# Written task
Substitute "magnifying glass" for "magnifier" in the items from the line with "Select the Draw mode icon" through the line with "Action: coord(108,42)", changing nothing else, and give back only those lines.

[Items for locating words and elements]
######
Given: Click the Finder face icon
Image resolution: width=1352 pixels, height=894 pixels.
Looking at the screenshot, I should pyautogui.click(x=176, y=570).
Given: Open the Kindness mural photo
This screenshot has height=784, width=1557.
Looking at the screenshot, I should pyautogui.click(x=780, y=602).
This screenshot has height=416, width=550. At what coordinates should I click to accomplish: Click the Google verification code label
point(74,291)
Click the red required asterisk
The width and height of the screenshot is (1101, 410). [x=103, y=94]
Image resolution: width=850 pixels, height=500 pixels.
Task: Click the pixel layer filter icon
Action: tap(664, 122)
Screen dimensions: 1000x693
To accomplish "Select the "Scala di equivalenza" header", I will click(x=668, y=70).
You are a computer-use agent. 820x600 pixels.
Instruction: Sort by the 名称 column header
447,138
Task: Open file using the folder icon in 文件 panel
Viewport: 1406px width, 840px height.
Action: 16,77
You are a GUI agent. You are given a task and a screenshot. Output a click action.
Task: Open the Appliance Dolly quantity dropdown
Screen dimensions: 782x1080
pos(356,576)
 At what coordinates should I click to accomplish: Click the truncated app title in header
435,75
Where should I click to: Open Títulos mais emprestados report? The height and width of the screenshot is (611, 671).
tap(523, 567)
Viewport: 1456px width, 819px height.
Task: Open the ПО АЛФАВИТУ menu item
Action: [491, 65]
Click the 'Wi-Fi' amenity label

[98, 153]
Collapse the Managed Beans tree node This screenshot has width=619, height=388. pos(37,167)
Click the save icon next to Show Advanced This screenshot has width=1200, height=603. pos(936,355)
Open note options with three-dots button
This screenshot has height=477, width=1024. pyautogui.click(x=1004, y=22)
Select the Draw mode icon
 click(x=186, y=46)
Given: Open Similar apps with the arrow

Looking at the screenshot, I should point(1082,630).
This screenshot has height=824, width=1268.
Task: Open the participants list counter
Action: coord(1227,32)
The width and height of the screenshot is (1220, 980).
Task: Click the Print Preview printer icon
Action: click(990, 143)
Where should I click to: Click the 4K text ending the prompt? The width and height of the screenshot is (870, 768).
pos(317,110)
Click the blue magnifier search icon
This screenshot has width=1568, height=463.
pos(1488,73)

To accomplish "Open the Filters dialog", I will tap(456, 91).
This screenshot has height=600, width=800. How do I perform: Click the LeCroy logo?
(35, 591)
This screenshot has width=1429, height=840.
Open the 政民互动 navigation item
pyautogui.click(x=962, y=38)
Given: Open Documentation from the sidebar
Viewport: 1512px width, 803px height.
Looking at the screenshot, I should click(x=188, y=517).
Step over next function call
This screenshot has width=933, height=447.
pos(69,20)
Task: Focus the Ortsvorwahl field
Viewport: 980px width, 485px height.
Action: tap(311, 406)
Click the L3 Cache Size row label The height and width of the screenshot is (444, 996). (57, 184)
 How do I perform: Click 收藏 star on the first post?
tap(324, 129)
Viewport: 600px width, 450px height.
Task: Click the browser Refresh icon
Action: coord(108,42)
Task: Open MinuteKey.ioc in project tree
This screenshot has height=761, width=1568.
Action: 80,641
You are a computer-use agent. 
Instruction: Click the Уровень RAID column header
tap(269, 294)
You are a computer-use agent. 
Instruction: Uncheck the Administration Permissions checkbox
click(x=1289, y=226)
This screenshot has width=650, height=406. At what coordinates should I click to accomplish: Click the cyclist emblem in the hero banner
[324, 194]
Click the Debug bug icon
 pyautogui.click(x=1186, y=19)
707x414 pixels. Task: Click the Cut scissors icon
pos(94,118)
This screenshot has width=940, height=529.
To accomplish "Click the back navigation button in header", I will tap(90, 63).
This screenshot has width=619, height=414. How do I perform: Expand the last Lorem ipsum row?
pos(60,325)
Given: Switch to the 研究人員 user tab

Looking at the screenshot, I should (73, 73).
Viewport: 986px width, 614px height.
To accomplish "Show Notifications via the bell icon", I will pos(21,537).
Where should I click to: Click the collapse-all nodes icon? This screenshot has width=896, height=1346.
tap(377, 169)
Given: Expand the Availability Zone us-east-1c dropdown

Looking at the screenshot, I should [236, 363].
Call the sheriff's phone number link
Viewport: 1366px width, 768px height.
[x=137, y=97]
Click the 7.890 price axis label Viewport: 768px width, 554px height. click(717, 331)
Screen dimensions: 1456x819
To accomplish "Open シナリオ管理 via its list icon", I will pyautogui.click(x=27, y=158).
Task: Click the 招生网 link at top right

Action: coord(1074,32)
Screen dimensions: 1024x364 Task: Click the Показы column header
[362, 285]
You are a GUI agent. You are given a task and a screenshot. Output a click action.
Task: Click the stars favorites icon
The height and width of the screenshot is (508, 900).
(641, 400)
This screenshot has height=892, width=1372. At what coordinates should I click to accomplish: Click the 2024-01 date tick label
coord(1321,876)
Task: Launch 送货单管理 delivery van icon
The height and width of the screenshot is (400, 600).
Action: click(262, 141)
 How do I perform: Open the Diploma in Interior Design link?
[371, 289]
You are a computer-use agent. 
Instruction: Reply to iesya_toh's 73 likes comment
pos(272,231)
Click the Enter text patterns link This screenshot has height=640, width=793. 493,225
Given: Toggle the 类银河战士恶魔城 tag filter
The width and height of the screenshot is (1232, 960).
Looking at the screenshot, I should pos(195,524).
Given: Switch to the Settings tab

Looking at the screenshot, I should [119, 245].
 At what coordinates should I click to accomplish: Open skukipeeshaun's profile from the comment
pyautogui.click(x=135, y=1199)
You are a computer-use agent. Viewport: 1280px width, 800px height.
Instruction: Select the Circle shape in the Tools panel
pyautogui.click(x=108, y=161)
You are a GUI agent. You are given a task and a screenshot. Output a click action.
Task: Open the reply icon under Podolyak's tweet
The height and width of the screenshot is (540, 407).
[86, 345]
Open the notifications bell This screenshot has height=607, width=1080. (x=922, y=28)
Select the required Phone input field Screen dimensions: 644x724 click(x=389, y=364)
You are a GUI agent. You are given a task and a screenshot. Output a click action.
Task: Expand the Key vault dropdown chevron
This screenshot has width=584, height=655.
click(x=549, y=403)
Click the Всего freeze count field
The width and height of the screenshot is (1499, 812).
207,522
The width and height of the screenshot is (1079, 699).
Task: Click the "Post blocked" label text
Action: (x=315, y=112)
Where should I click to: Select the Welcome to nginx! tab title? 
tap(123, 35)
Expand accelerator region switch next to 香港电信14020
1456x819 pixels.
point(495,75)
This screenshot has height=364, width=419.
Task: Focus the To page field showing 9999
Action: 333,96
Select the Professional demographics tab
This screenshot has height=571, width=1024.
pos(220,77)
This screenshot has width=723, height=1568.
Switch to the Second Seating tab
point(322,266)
######
# Full output
Select the Draw mode icon
 click(x=186, y=46)
Given: Open Similar apps with the arrow

Looking at the screenshot, I should point(1082,630).
This screenshot has height=824, width=1268.
Task: Open the participants list counter
Action: coord(1227,32)
The width and height of the screenshot is (1220, 980).
Task: Click the Print Preview printer icon
Action: click(990, 143)
Where should I click to: Click the 4K text ending the prompt? The width and height of the screenshot is (870, 768).
pos(317,110)
Click the blue magnifying glass search icon
This screenshot has width=1568, height=463.
pos(1488,73)

To accomplish "Open the Filters dialog", I will tap(456, 91).
This screenshot has height=600, width=800. How do I perform: Click the LeCroy logo?
(35, 591)
This screenshot has width=1429, height=840.
Open the 政民互动 navigation item
pyautogui.click(x=962, y=38)
Given: Open Documentation from the sidebar
Viewport: 1512px width, 803px height.
Looking at the screenshot, I should click(x=188, y=517).
Step over next function call
This screenshot has width=933, height=447.
pos(69,20)
Task: Focus the Ortsvorwahl field
Viewport: 980px width, 485px height.
Action: tap(311, 406)
Click the L3 Cache Size row label The height and width of the screenshot is (444, 996). (57, 184)
 How do I perform: Click 收藏 star on the first post?
tap(324, 129)
Viewport: 600px width, 450px height.
Task: Click the browser Refresh icon
Action: coord(108,42)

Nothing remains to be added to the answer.